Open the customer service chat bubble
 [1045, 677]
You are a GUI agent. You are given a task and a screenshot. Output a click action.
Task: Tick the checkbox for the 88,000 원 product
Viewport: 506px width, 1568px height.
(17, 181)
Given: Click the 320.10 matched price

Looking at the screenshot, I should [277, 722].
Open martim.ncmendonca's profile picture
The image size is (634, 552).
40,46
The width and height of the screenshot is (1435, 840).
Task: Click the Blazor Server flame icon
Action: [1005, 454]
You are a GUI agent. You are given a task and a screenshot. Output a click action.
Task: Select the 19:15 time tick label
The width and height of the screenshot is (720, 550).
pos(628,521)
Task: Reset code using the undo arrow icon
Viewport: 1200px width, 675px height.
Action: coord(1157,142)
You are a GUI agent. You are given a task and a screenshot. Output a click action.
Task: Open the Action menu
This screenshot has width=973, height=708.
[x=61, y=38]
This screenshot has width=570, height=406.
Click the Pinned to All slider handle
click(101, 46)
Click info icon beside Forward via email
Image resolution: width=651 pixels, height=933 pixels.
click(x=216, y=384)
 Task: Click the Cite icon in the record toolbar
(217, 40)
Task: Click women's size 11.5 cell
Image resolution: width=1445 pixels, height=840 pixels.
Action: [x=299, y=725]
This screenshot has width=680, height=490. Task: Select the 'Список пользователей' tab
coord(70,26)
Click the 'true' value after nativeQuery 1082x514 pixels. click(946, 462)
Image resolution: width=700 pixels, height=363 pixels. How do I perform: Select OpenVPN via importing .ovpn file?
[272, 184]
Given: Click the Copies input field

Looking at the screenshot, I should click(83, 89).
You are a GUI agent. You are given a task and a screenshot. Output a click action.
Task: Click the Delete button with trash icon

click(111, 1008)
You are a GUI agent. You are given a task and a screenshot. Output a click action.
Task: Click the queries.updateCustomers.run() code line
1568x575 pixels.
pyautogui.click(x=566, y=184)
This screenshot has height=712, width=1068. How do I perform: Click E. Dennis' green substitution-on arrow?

:::::

__Exercise brief__
Would you please give back all of the material above exactly as it stands?

__Task result__
Open the customer service chat bubble
 [1045, 677]
You are a GUI agent. You are given a task and a screenshot. Output a click action.
Task: Tick the checkbox for the 88,000 원 product
Viewport: 506px width, 1568px height.
(17, 181)
Given: Click the 320.10 matched price

Looking at the screenshot, I should [277, 722].
Open martim.ncmendonca's profile picture
The image size is (634, 552).
40,46
The width and height of the screenshot is (1435, 840).
Task: Click the Blazor Server flame icon
Action: [1005, 454]
You are a GUI agent. You are given a task and a screenshot. Output a click action.
Task: Select the 19:15 time tick label
The width and height of the screenshot is (720, 550).
pos(628,521)
Task: Reset code using the undo arrow icon
Viewport: 1200px width, 675px height.
Action: coord(1157,142)
You are a GUI agent. You are given a task and a screenshot. Output a click action.
Task: Open the Action menu
This screenshot has width=973, height=708.
[x=61, y=38]
This screenshot has width=570, height=406.
Click the Pinned to All slider handle
click(101, 46)
Click info icon beside Forward via email
Image resolution: width=651 pixels, height=933 pixels.
click(x=216, y=384)
 Task: Click the Cite icon in the record toolbar
(217, 40)
Task: Click women's size 11.5 cell
Image resolution: width=1445 pixels, height=840 pixels.
Action: [x=299, y=725]
This screenshot has width=680, height=490. Task: Select the 'Список пользователей' tab
coord(70,26)
Click the 'true' value after nativeQuery 1082x514 pixels. click(946, 462)
Image resolution: width=700 pixels, height=363 pixels. How do I perform: Select OpenVPN via importing .ovpn file?
[272, 184]
Given: Click the Copies input field

Looking at the screenshot, I should click(83, 89).
You are a GUI agent. You are given a task and a screenshot. Output a click action.
Task: Click the Delete button with trash icon

click(111, 1008)
You are a GUI agent. You are given a task and a screenshot. Output a click action.
Task: Click the queries.updateCustomers.run() code line
1568x575 pixels.
pyautogui.click(x=566, y=184)
This screenshot has height=712, width=1068. How do I perform: Click E. Dennis' green substitution-on arrow?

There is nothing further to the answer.